# sequela or subsequent



## MAWK (Jan 11, 2016)

I am really confused thought I had the initial sequela and subsequent down but not so sure now.  This patient came into our facility for follow up on foot injury.  Provider documented the patients presents today with right foot pain.  Seen at a different facility for the initial treatment has a follow up appointment at a later date with them.  The provider documented this visit as a sequela visit.  I am thinking it is a subsequent visit. Which would it be.


----------



## Bjacobs0691 (Jan 11, 2016)

*Sequela or Subsequent*

Was this the second time the pt was seen at your location? And is she returning because of the injury or is it another foot? If she was seen there and is returning because of pain from the injury to her foot then that would be a sequela and not a subsequent visit. Subsequent would be for the next follow she has for her foot. 

Hope this helps!!


----------



## MAWK (Jan 11, 2016)

this is the first time here her initial was at a different facility.


----------



## mitchellde (Jan 11, 2016)

If this is a follow up visit for the healing injury, then this visit is subsequent. If this is a visit for residual pain after the injury has healed, then this visit is for pain as sequela from the injury.


----------



## bengles (Jan 11, 2016)

*Response*

If you are seeing this patient as a F/U to foot surgery, and the patient is having an onset of pain in the same foot, then you will bill for a sequela; even tho this is the first time your doc has seen the patient.


----------



## Bjacobs0691 (Jan 13, 2016)

I'm sorry I probably read it wrong, your doc is confusing you by saying its a follow-up from her visit with the other facility. This should just be an initial visit because your doc has never seen her before and you said its not the same practice correct? If it is the same practice though, but a different doctor than it would be a sequela. But if its the first time your doc is seeing her in that facility PERIOD then its just initial. you guys don't have anything to do with her other visit.


----------



## avon4117 (Jan 13, 2016)

Bjacobs0691 said:


> I'm sorry I probably read it wrong, your doc is confusing you by saying its a follow-up from her visit with the other facility. This should just be an initial visit because your doc has never seen her before and you said its not the same practice correct? If it is the same practice though, but a different doctor than it would be a sequela. But if its the first time your doc is seeing her in that facility PERIOD then its just initial. you guys don't have anything to do with her other visit.



exactly


----------



## mitchellde (Jan 13, 2016)

Read your guidelines!  Initial is to be used for active treatment of the injury and necessarily for the first time being seen by the provider.  If the injury has already been treated then the follow up is coded as subsequent regardless of whether it is a new patient or established.  Or whether you have previously evaluated this injury Or the first time for the injury.  Sequela is for residual or late effects after the injury had healed.


----------



## Bjacobs0691 (Jan 13, 2016)

mitchellde said:


> Read your guidelines!  Initial is to be used for active treatment of the injury and necessarily for the first time being seen by the provider.  If the injury has already been treated then the follow up is coded as subsequent regardless of whether it is a new patient or established.  Or whether you have previously evaluated this injury Or the first time for the injury.  Sequela is for residual or late effects after the injury had healed.

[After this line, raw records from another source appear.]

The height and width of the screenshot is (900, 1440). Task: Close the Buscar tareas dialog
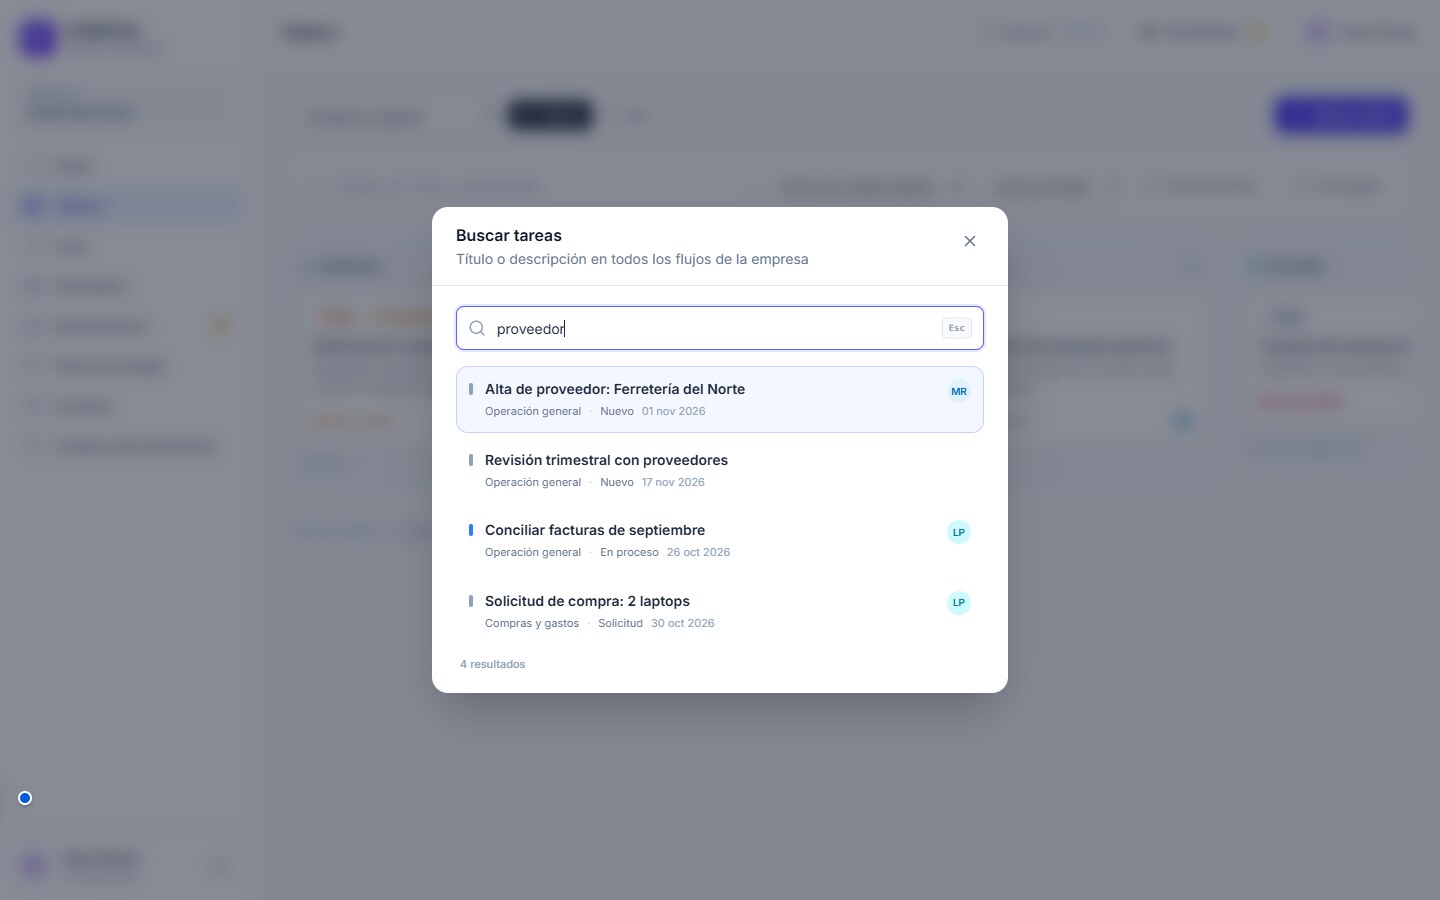969,241

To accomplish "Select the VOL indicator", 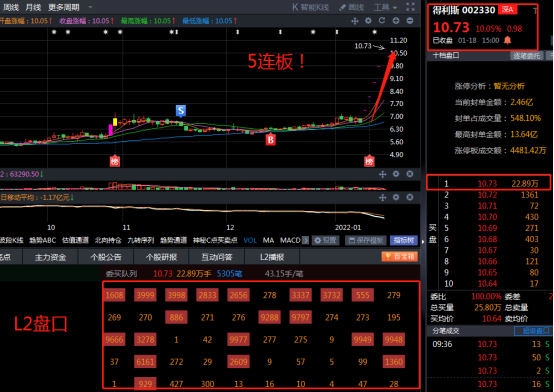I will tap(250, 240).
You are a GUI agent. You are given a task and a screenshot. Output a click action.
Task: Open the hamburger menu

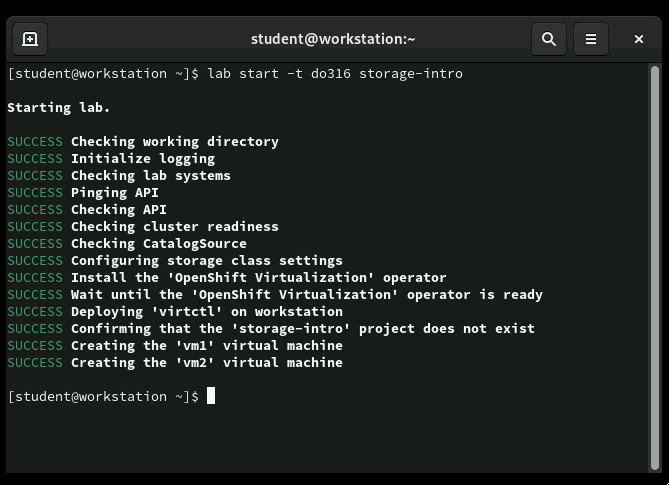pos(591,39)

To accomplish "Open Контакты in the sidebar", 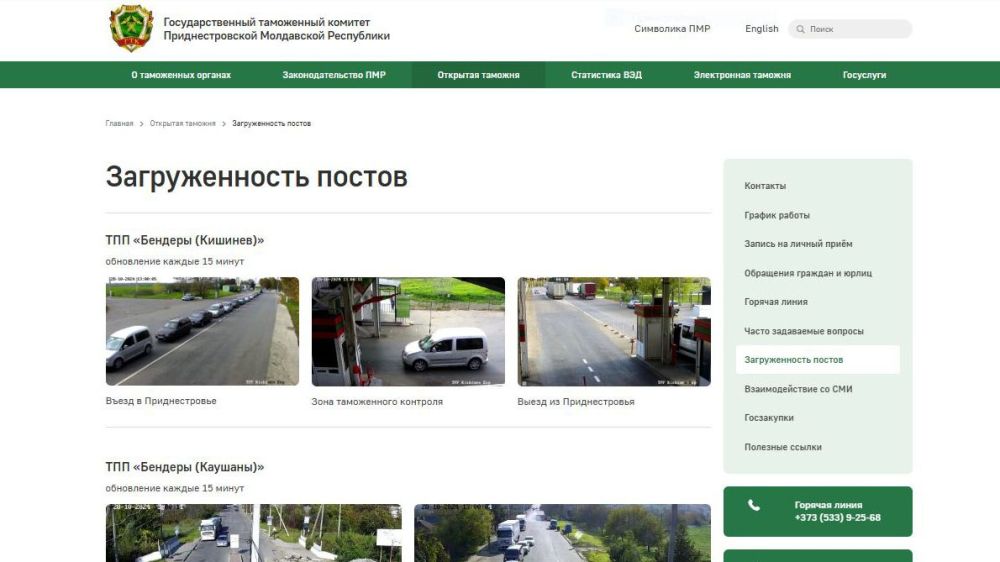I will point(765,186).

What happens if a patient comes in and doesn't mention that they were seen before? I'll reread but if this is the first time in a new place why would that fall under a subsequent visit. I'm just thinking logically but I mean I could be wrong if guidelines say different.


----------



## mitchellde (Jan 13, 2016)

The provider should be able to tell if an injury has received professional treatment.  Also these codes are the patient's diagnosis not the provider encounter. The 7th characters are denoting the status of the injury. Or in other words which encounter is this for the patient injury.  It does not matter that it is your providers first encounter, but is this the pTient's initial encounter for active treatment.  If active treatment has already been rendered, say in the ER, then this encounter with your provider is the patient's subsequent encounter for follow up of the injury.  It all depends on what is being done.  If the ER could not complete or accomplish active treatment and the patient was referred to your provider then your provider would render active treatment and it woul be an A.


----------



## MAWK (Jan 14, 2016)

thank you all for your comments it really helps.


----------